For hashing functions, no ready analogy finds itself in the sphere of football or automobiles. The best we can do is to spill the actual facts.
Dear Boss,
In a perfect world, users would be security conscious, and never use the same (or even a similar) password for two or more different sites or services. In that perfect world, a password would have little value to an attacker. After compromising the user database and learning the passwords, those passwords would not be useful for gaining access to other systems.
In the real world, users re-use passwords, and so the secrecy of passwords mustcontinue to be guarded even when a system has been breached, in order to limit the damage.
Hashing helps to protect passwords, because the only way to obtain a password from the hash is a brute force computation which takes time. That computation will first break weak passwords which are short, or based on dictionary words and common phrases. It takes much longer to break strong passwords, but given enough time, those will fall too.

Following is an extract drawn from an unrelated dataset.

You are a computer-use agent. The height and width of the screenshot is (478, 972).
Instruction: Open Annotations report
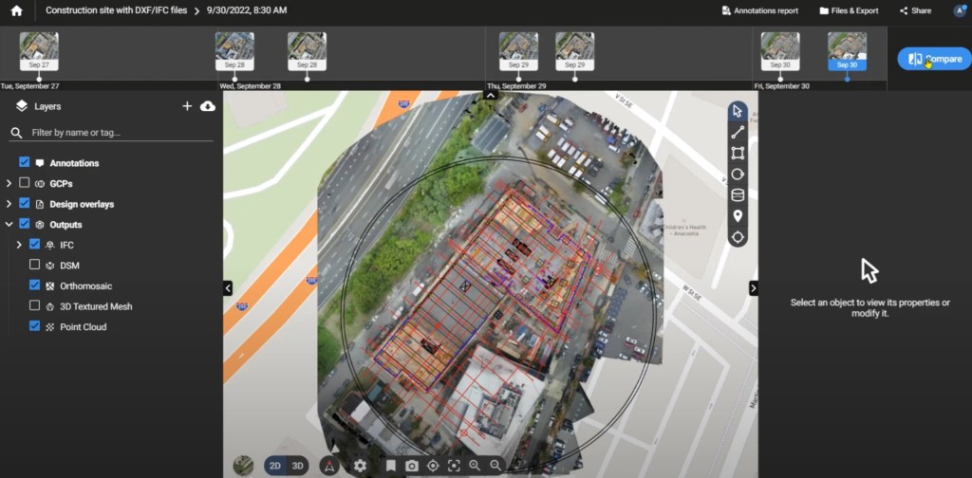tap(759, 10)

However, because it takes time to crack the hashed passwords, the users of the compromised system who tend to re-use passwords, or use similar passwords, will may have enough time to be warned and to change their passwords on other systems, before the attacker tries to access their accounts. (Those with very weak passwords will have little or no time, unfortunately, because weak passwords can "cracked" from hashes very quickly. The defense against are safeguards in the system which prevent users from using weak passwords.)
Without hashing, the attacker can immediately move on to accessing other systems after stealing the passwords from the compromised system. By the time the administrators even learn about the breach, other systems have already been accessed, at least for those users who re-use passwords.
There is a second threat: that of surreptitious access. This affects even those users who do not re-use passwords. Suppose that the password database of a system is leaked, but this event goes undetected. The attacker can use the passwords to surreptitiously access the system for months or years after the breach. Not only has the attacker stolen information which had been current at the time of the incident, but can continue to steal information simply by logging in to those accounts for which he has passwords, for as long as those passwords do not change.
Hashed passwords help guard against this threat, in particular when combined with a policy of regular password changes and strong passwords. Hashed passwords which are strong ensure that the attacker has to perform a lengthy computation in order to discover a password from the hash. The password change policy helps ensure that by the time this computation is done, the discovered password is probably useless because it has been changed.